Eine einfache Zeitanalyse zeigt sehr schnell, wo Leerlaufzeiten entstehen und so OP Ressourcen ungenutzt bleiben. Die Zeitanalyse spiegelt sehr genau das organisatorische Verhalten der operativen Fächer, aber auch der Anästhesie und der Funktionspflege wieder. So organisieren viele operativen Chefs ihre Klinik und damit auch ihr operatives Verhalten um einzig ihre Person. Alle anderen Mitarbeiter haben sich dem Tagesablauf des Chefs wie in einem frühzeitlichen Clan anzupassen. Seine Präferenz, wann zu operieren, ist die Nebenbedingung, unter der OP Ressourcen zur Verfügung gestellt werden sollen. Üblicherweise sind die Operationszeiten zwischen 08.30 Uhr und 14.00 Uhr besonders beliebt, da vorher die Klinikbesprechungen sind und nachher die Privatambulanz...
Kein Wunder, daß die OP Kapazität an Sälen und Mitarbeitern in dieser Zeit besonders knapp ist. Frei nach Telekom müßte in dieser Zeit ein höherer Nutzungstarif für den OP von den Kliniken erhoben werden. Die Anästhesie macht sich beliebt, weil sie unter Umständen zwar jeden Saal mit einem Arzt versieht, der aber durch die Anästhesiepflege über weite Zeiten vertreten wird. Auch sind die Längen der Wechselzeiten ein Streitthema zwischen Operateuren und Anästhesisten. Die Funktionspflege teilt sich, je nachdem wie genau sie das Vergütungssystem der Entlohnung durchschaut hat, manchmal sehr gehaltsoptimal bei den Diensten ein. Mit geschickter Kombination der Dienste können Jahresgehälter von 95 TDM und mehr erreicht werden. Dies alles wird in Kombination mit einer Auswertung der Dienstpläne, der Gehaltstrukturen und der Arbeits- bzw. Betriebszeiten relativ schnell entzaubert.

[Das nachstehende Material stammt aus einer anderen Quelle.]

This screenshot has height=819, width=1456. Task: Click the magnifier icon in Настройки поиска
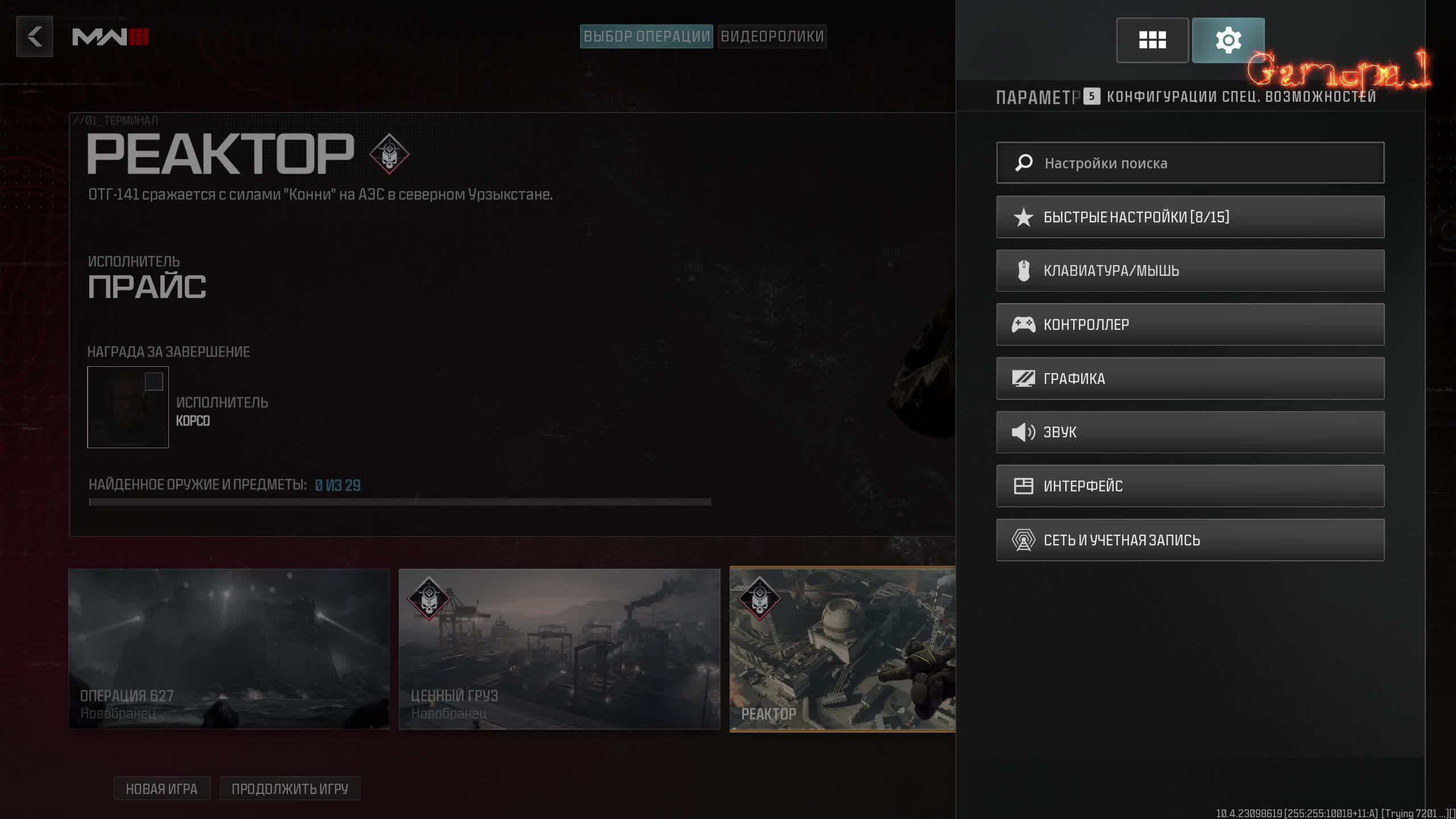click(1024, 163)
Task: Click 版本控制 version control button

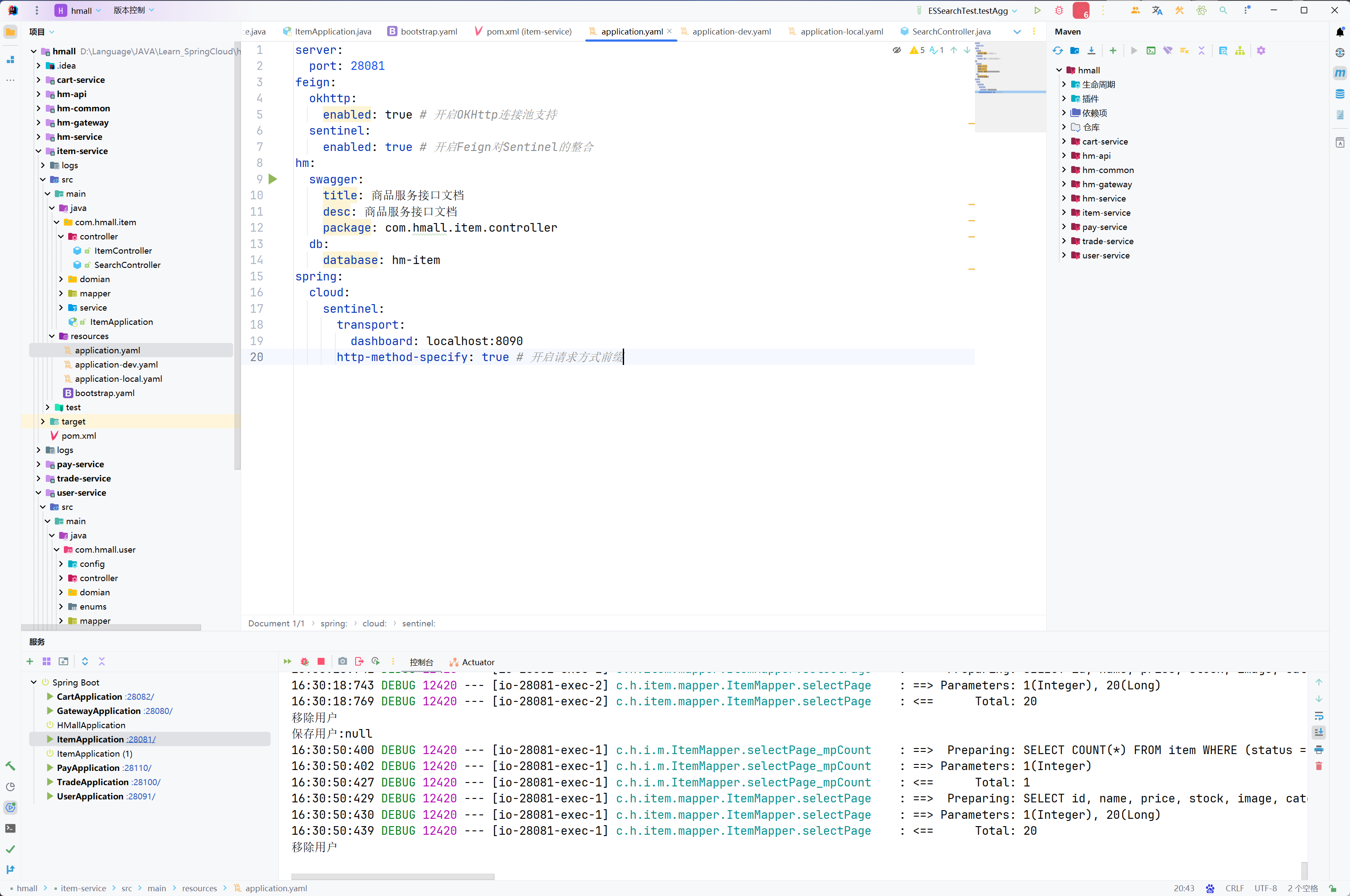Action: [x=129, y=10]
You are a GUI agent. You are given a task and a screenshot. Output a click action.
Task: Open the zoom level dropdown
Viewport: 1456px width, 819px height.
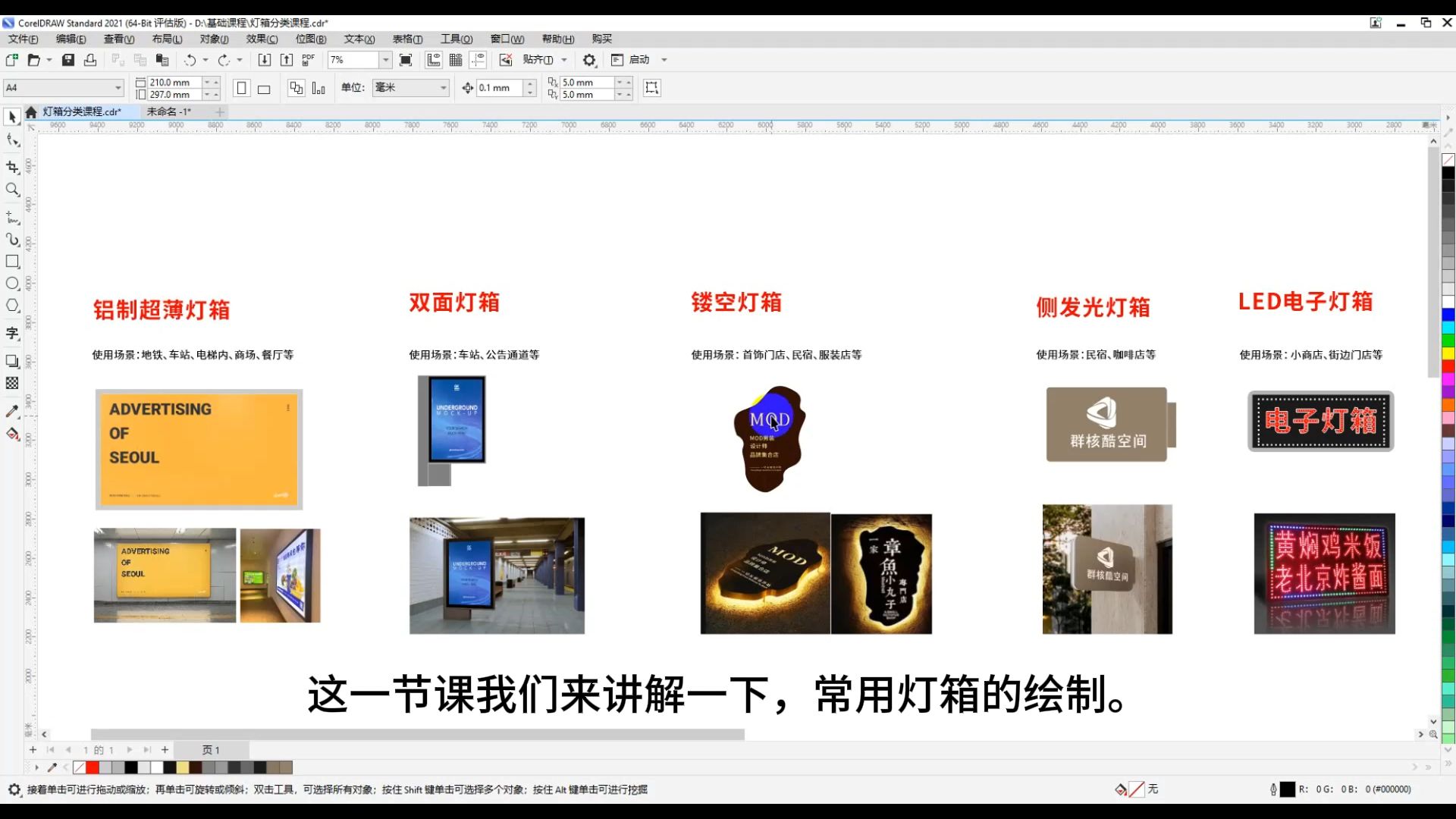point(384,59)
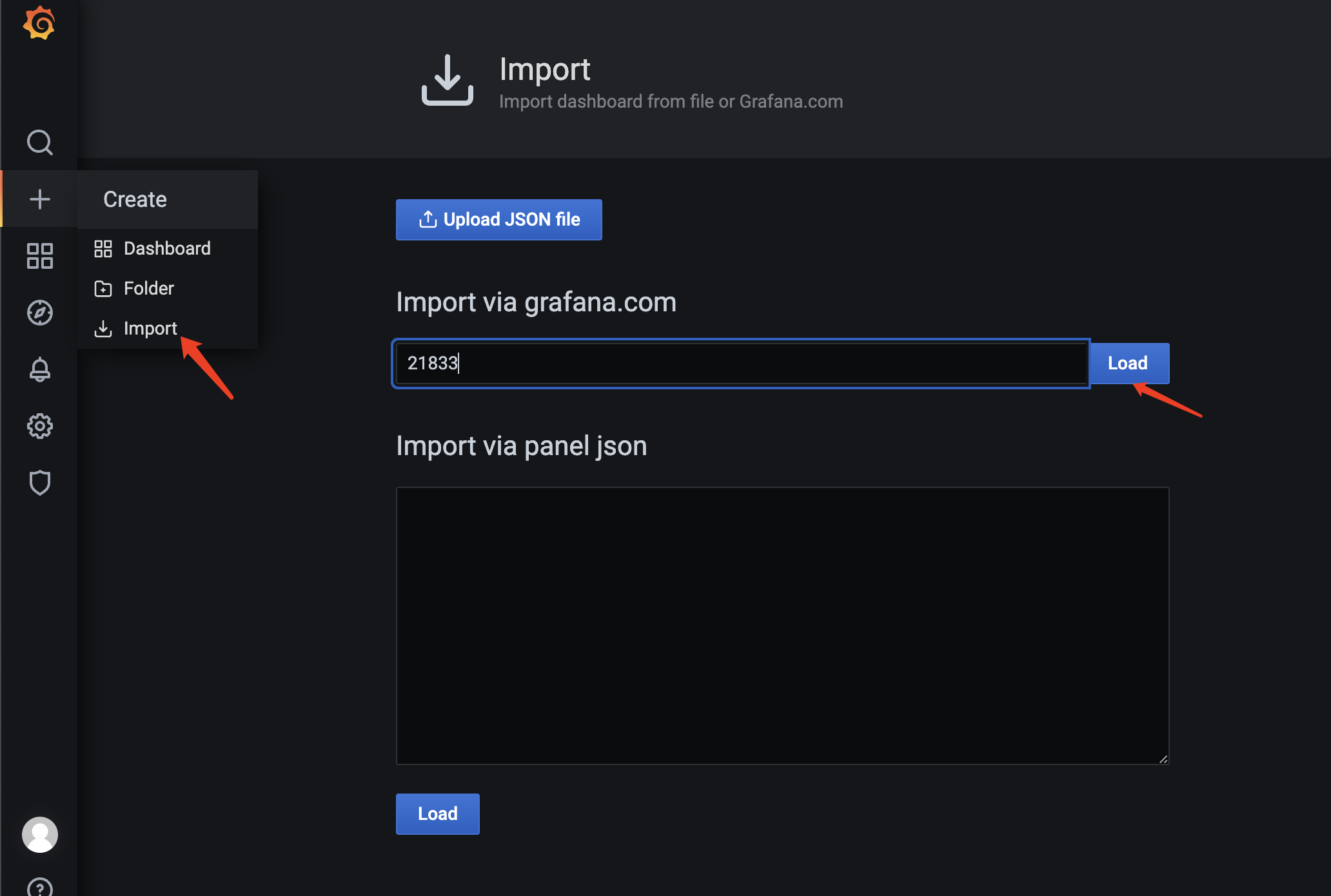Open the Alerting bell icon
The image size is (1331, 896).
[x=39, y=369]
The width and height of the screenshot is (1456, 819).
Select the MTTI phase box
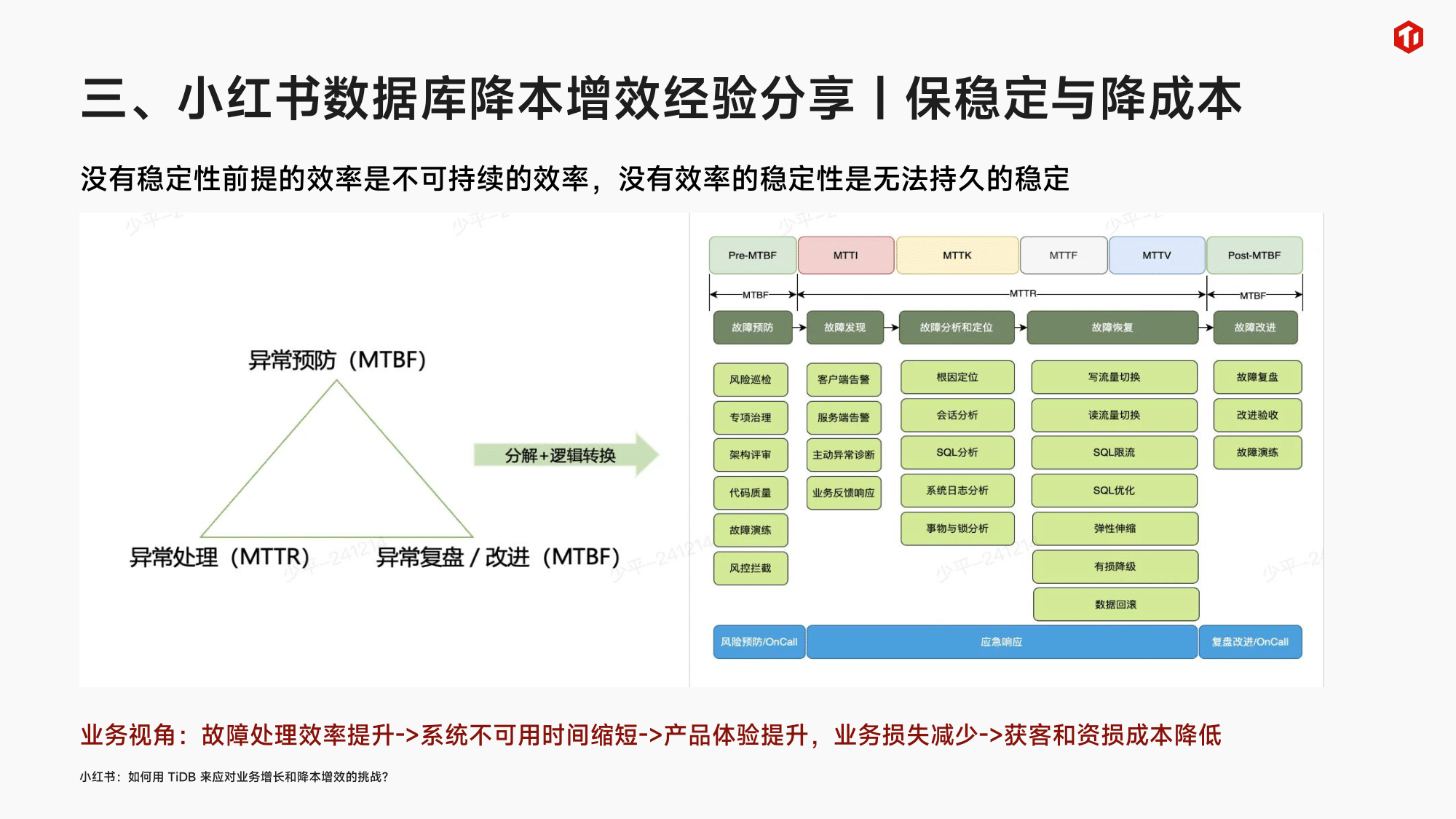point(845,256)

Die echte Arbeit fängt erst bei der Umstrukturierung der Arbeitsinhalte an. Da der OP im Wesentlichen von der Arbeitsvorbereitung, sprich der Diagnostik und der Arbeit auf den Stationen abhängig ist, werden organisatorische Maßnahmen diese Bereiche ebenfalls tangieren. Dann kann es nicht mehr vorkommen, das Gleichtagseingriffe durchgeboxt werden, Notfallpatienten pünktlich um 14.00 Uhr erst gemeldet werden, OPs so lange verschoben werden, bis die gewünschte OP-Schwester frei ist, die Patienten Aspirin morgends eingenommen haben, kein EKG vorhanden ist oder der erste Punkt immer ein großer, unsicherer Punkt sein muß.